Yeah there is way more tobacco to burn when you smoke a cigar, and that smell will stick around for a couple days. The pipe smell is usually gone in 24 hours.


----------



## Jack Straw (Nov 20, 2008)

And here with the girlfriend out of town for the weekend I thought I was gonna get away with something LOL.


----------



## Commander Quan (May 6, 2003)

It should be warm enough to crack open a window this weekend, that should help relieve some of the smell, and worse case scenario burn a couple bags of popcorn.


----------



## paracite (Jan 8, 2010)

I hear that darker cigars are more oily, so it would stick to the walls and infuse in the paint (not sure if it's true). But pipe smoke, I have smoked in the apartment a couple times and the smell does go away. Plus, pipe smoke sometimes is very pleasant so your partner/s would love you more! Haha. 

If you keep it in one room, with an exhaust fan, the smell might go away quick... Try the kitchen? And then cook very strong smelling food. That might help. If your girlfriend comes back and sees you in an apron and oven mittens (don't do it naked it does NOT work) taking out a casserole she might discount the cigar smell.

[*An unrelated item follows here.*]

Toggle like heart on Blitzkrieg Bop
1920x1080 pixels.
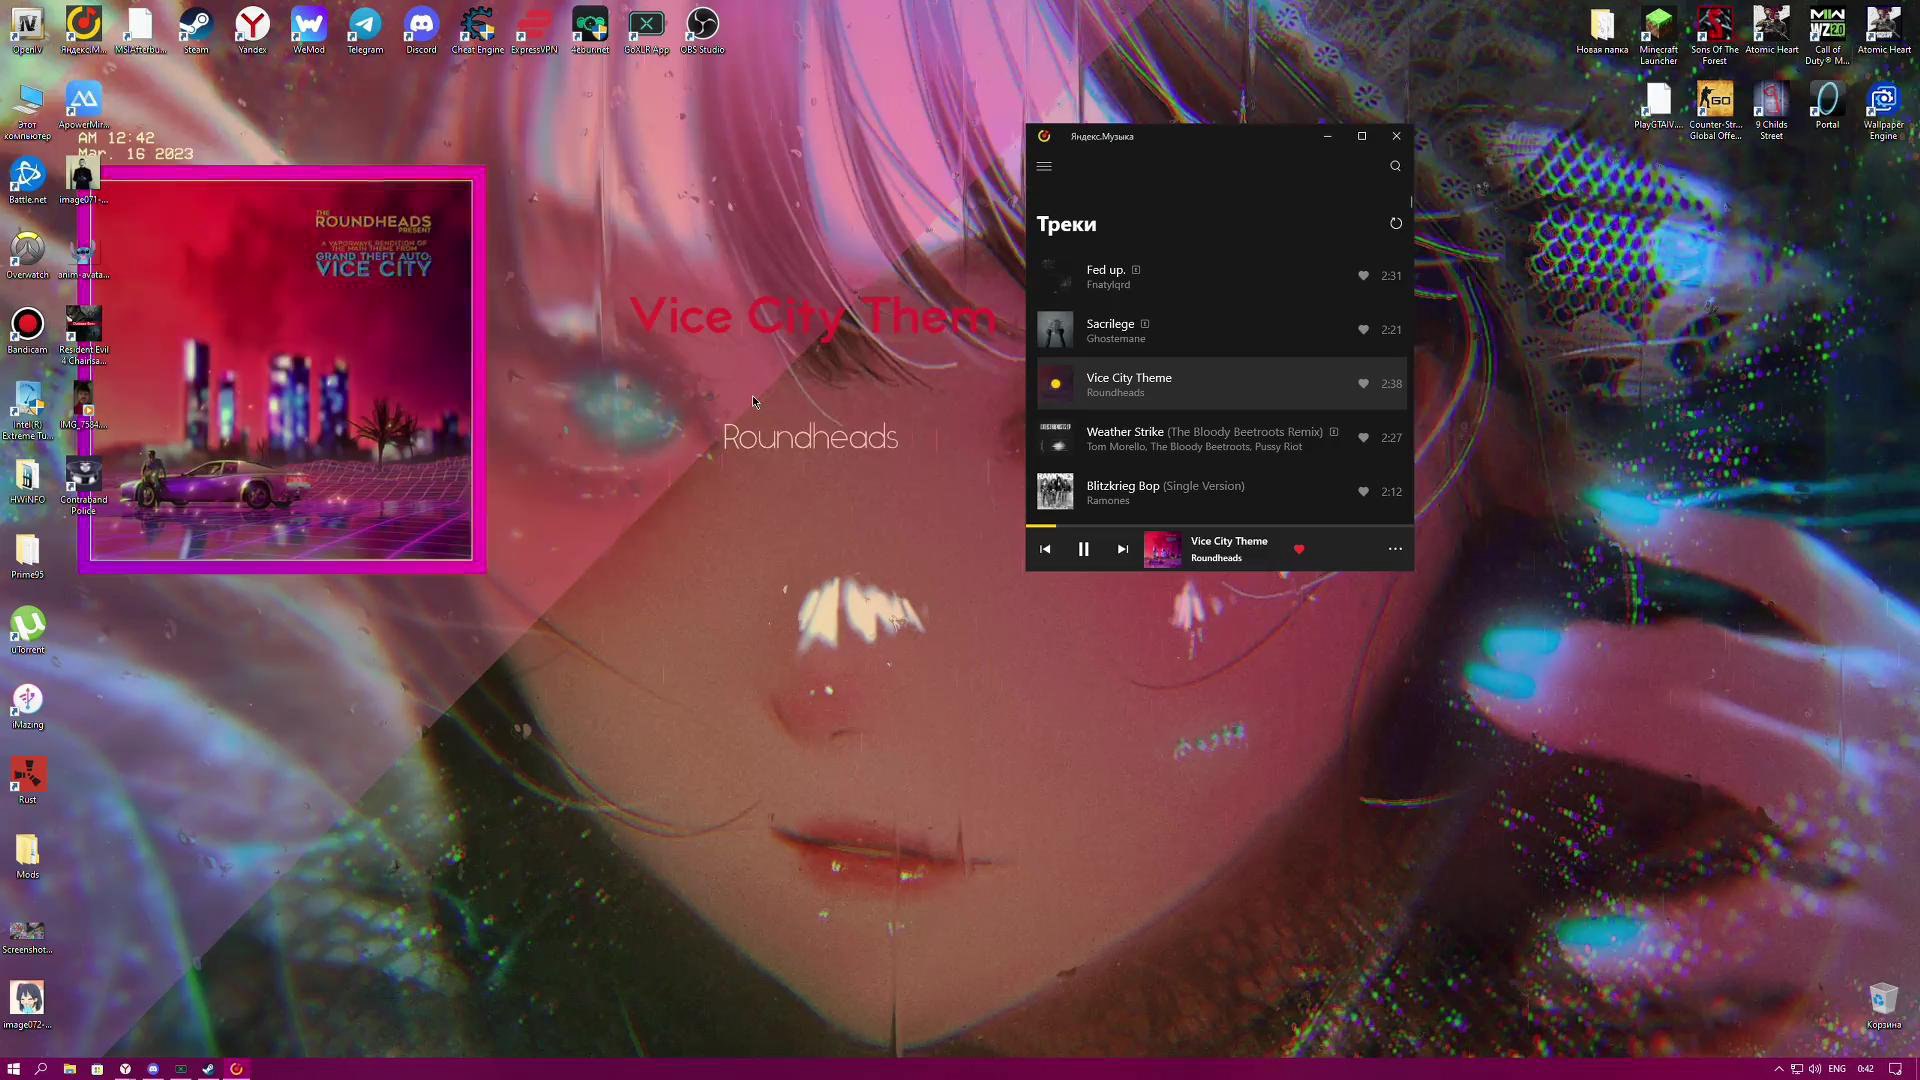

Voila!


----------



## Jack Straw (Nov 20, 2008)

I smoke a pipe in the house probably 5 days a week with an exhaust fan and smoker's candle, the smell usually subsides to its baseline level after an hour or so. It's a good system.

Maybe I could get away with a petit corona. :lol:


----------



## RJpuffs (Jan 27, 2008)

Jack Straw said:


> I smoke a pipe in the house probably 5 days a week with an exhaust fan and smoker's candle, the smell usually subsides to its baseline level after an hour or so. It's a good system.
> 
> Maybe I could get away with a petit corona. :lol:


I don't know ... somehow cigar after-odors seem to get progressively worse over time, i.e. the room smells worse after each passing hour. Especially if the smoke has something to cling onto - furniture, drapes, pets, children, etc.


----------



## Jack Straw (Nov 20, 2008)

Man, I wish I had an office/study. Some day...


----------



## Arizona (Jul 19, 2007)

Yeah no comparison, the pipe smell is gone very quickly whereas a cigar can last for days at least. Same with the car. In any case enjoy your smoke and when she gets home ball-up and say "It's a man's world, get over it!"


----------



## DSturg369 (Apr 6, 2008)

IHT said:


> yes, by far


Totally agree!


----------



## Bryant (Mar 9, 2010)

I smoke outside except when it's freezing. Cigars smell like smoldering buffalo turds, cigarettes just stink but a pipe is inviting. Few complain about pipes and if they do just tell them to GTFO.


----------